# START OF Extracted text

# Is There A Power Tool



## oh'mike (Sep 18, 2009)

You can rent an auger with a 12" cutter--Unless your soil is nasty to dig in,I think you could do one hole by hand in less time than it would take to rent one.


----------



## Mr Chips (Mar 23, 2008)

I am curious: why are you waiting until next spring?


----------



## rjordan392 (Apr 28, 2005)

I hope to make settlement on a house on about September 14th and I think I'll have my hands full with purchasing new things for the house and doing some fixing. There will be two dogs who have not met each other and I need to see if both can learn to be friendly with each other. So I am just anticipating the purchase of the doggie waste system. I am 70 years old and won,t even try to dig that kind of hole with a hand tool.

The auger tool seems just what I will need.


----------



## Mr Chips (Mar 23, 2008)

ok, makes sense. but wrestleing with an auger big enough to drill that size hole will be as much work as digging a single hole by hand. 

Why not pay a neighbood kid $40 and save yourself the headache of renting the machine, loading and unloading, pulling the rope 27 times to get it started, etc....


----------



## rjordan392 (Apr 28, 2005)

I'll check out the rental places when I am ready and see for myself if I think I can handle it and to see how difficult it is to start. If I can find someone to dig the hole; all the more good.


----------



## acerunner (Dec 16, 2009)

a hole that big, you're looking at a 2 man auger.










photo taken from this article
http://www.rd.com/17910/article17910.html


----------



## Mr Chips (Mar 23, 2008)

no doubt! that's why I suggest find out the minimum charge for a rental, then pay a kid that much to dig by hand. I'm all for DIY, but sometimes it simply isn't practical, especially when you just buy a house and have a million other projects you could be doing.


----------



## cellophane (Sep 29, 2009)

You could probably use a drill mounted auger and dig the hole in smaller increments instead of getting a monster auger. Something like this: http://www.amazon.com/Yard-Butler-RP-3-24-Inch-Planter/dp/B000S61YO2/ref=pd_sbs_ol_1

It wouldn't be as fast as a big one but unless you are digging through really heavy clay it shouldn't be too hard.


----------



## rjordan392 (Apr 28, 2005)

So that's what it looks like. I think I'll have to reconsider and try digging the hole with a spade first and then with a post hole tool. I'll see what it feels like after I get down about a foot and then determined if I need a younger man to do the rest.


----------



## Jim F (Mar 4, 2010)

A septic system for dogs? This is what I found http://www.amazon.com/Dooley-3000-Septic-Tank-Style-Pet-Waste-Disposal/dp/B0002DI35E . Now I've seen everything.:laughing:


----------



## rjordan392 (Apr 28, 2005)

That's the item I may purchase.

# END OF Extracted text

Change "auger" to "earth drill" in the thread about digging the hole, and write out the passage that opens with "# Is There A" and closes with "to rent one.".

# START OF Provided records

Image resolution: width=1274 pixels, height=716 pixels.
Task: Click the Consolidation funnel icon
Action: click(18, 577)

# END OF Provided records
# START OF Provided records

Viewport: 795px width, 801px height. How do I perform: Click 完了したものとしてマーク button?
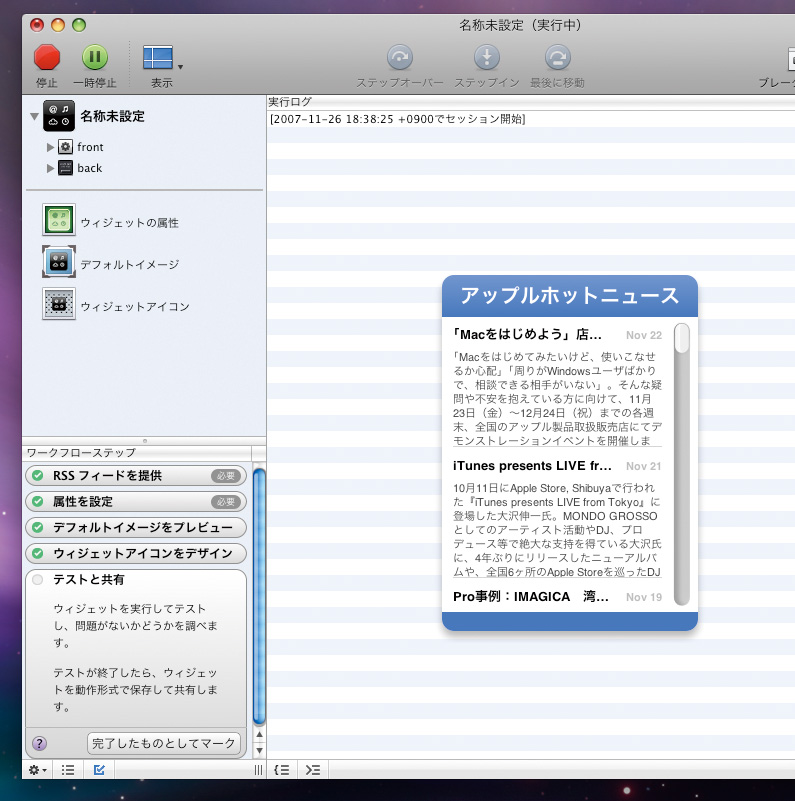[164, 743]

# END OF Provided records

• Correct output:
# Is There A Power Tool



## oh'mike (Sep 18, 2009)

You can rent an earth drill with a 12" cutter--Unless your soil is nasty to dig in,I think you could do one hole by hand in less time than it would take to rent one.